TASK DESCRIPTION: Repeat exactly the lines of the entries below from the one with "Sort register by" through the one with "The image size is (792, 660).", both ends included, and nothing else.

↓↓↓

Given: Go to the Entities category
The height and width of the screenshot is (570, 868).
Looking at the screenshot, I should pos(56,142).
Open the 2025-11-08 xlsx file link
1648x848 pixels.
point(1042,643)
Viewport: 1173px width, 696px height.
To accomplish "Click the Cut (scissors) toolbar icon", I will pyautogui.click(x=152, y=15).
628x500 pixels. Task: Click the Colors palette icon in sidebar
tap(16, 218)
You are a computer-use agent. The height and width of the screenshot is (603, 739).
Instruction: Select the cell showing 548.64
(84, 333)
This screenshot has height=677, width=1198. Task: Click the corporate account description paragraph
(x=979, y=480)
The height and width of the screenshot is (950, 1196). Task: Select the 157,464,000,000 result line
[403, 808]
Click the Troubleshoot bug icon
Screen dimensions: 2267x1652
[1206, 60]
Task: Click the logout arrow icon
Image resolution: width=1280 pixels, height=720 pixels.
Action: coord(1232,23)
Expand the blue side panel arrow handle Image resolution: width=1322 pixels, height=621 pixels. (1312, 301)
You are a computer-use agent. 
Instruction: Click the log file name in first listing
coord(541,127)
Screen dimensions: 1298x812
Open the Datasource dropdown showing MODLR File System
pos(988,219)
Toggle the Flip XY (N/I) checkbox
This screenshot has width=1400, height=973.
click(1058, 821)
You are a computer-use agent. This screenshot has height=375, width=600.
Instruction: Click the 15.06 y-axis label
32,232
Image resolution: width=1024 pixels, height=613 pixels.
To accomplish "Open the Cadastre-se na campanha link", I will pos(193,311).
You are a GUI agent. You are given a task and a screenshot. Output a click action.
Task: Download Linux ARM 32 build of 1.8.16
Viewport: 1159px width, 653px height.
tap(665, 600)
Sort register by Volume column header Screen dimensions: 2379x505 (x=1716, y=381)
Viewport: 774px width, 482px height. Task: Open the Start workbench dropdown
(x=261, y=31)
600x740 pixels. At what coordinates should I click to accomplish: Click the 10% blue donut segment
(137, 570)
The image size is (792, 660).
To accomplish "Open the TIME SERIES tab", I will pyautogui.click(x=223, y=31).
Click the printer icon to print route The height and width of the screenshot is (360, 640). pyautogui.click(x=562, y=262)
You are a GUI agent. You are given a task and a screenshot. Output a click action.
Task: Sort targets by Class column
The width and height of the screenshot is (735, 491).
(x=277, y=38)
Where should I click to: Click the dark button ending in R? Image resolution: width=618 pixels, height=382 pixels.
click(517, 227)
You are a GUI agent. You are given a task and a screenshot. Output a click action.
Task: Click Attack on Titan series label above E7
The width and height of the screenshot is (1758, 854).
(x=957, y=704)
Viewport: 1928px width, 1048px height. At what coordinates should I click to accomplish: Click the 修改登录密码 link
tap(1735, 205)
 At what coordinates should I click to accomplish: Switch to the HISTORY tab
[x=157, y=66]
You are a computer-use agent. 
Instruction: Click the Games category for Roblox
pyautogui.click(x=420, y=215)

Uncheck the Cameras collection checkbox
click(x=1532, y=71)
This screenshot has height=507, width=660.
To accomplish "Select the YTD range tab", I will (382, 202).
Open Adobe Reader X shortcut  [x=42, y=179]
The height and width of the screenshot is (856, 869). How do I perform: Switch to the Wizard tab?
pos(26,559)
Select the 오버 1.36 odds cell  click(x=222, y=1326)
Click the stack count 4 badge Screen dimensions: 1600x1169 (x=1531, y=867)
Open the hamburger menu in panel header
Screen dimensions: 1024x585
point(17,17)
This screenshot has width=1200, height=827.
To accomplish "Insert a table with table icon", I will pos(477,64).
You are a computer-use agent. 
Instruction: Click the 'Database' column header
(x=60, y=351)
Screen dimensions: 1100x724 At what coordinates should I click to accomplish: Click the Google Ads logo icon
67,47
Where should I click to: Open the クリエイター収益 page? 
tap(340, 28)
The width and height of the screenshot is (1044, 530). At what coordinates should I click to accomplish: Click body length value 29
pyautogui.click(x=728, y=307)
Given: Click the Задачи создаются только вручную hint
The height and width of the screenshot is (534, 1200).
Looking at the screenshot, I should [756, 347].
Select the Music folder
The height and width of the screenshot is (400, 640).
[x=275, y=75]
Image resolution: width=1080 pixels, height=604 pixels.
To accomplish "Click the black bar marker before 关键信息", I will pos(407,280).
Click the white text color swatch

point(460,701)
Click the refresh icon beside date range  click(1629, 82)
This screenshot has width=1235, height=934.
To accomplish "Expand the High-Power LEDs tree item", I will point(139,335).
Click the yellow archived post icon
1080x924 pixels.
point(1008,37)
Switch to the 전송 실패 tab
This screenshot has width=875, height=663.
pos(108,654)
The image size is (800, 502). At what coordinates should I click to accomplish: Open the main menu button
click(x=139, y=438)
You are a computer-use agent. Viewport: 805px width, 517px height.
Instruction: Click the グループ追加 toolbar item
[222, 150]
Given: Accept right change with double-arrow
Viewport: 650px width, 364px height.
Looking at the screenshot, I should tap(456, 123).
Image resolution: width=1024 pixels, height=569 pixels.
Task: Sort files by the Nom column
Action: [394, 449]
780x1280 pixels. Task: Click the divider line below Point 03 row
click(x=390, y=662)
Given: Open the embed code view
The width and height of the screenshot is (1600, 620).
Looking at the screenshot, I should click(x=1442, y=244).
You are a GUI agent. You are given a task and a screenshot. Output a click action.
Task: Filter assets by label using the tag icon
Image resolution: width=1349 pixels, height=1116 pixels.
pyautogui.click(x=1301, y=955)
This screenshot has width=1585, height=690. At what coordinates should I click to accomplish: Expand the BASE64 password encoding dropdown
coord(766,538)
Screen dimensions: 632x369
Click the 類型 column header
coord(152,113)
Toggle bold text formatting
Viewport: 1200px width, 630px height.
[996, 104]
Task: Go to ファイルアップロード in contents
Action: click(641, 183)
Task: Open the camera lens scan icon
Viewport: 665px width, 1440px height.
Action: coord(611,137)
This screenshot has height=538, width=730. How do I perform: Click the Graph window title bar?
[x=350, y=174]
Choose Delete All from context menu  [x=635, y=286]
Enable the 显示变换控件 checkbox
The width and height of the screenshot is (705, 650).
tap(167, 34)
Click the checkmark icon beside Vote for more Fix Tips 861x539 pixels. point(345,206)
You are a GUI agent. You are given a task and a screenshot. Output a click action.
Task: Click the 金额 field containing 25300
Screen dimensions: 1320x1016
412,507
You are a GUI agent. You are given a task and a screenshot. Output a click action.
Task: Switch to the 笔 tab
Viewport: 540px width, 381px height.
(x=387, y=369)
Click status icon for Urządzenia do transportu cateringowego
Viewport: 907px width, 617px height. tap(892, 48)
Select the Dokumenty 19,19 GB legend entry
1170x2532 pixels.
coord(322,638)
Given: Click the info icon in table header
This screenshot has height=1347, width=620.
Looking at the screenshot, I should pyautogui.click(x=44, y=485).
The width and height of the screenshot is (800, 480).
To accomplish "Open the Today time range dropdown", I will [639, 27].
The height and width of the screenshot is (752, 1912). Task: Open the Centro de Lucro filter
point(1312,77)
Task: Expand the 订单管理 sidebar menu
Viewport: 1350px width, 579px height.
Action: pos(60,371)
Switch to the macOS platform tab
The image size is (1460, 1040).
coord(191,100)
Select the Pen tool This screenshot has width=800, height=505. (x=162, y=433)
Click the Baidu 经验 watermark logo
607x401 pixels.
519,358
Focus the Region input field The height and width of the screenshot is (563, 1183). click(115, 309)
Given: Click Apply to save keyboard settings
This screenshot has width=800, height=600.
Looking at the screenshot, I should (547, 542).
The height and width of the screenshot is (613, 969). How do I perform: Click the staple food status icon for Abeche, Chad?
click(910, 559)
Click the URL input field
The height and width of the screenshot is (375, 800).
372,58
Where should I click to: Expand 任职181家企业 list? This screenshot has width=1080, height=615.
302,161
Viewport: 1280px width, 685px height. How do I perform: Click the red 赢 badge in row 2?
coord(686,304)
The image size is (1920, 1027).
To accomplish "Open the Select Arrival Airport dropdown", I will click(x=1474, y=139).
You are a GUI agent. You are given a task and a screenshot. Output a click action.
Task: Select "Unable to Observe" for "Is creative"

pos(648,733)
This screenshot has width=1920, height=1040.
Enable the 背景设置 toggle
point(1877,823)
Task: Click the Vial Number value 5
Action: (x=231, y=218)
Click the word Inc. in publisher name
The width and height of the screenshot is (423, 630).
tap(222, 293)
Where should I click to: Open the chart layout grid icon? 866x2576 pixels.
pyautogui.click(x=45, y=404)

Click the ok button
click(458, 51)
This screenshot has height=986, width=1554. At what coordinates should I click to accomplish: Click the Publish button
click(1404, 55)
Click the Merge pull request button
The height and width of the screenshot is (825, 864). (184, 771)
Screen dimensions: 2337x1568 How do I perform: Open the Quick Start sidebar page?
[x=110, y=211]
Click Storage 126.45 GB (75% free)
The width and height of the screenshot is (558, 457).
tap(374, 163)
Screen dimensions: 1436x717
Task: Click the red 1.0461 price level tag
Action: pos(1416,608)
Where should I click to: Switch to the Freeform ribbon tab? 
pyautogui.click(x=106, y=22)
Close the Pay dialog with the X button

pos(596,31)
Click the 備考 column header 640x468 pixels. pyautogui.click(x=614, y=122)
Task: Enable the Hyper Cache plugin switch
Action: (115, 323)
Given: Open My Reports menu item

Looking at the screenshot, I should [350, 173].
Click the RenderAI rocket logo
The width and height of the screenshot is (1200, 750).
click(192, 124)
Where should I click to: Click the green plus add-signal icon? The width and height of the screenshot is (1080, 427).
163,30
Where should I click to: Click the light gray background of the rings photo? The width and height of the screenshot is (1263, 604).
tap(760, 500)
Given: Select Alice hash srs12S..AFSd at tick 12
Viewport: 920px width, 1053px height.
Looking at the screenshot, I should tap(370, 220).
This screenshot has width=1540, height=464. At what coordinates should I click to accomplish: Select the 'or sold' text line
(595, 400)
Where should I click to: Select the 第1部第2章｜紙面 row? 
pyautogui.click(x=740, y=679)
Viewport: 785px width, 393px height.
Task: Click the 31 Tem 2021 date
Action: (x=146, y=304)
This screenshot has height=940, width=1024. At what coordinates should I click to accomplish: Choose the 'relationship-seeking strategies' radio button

↑↑↑

EXERCISE SOLUTION:
Sort register by Volume column header Screen dimensions: 2379x505 (x=1716, y=381)
Viewport: 774px width, 482px height. Task: Open the Start workbench dropdown
(x=261, y=31)
600x740 pixels. At what coordinates should I click to accomplish: Click the 10% blue donut segment
(137, 570)
The image size is (792, 660).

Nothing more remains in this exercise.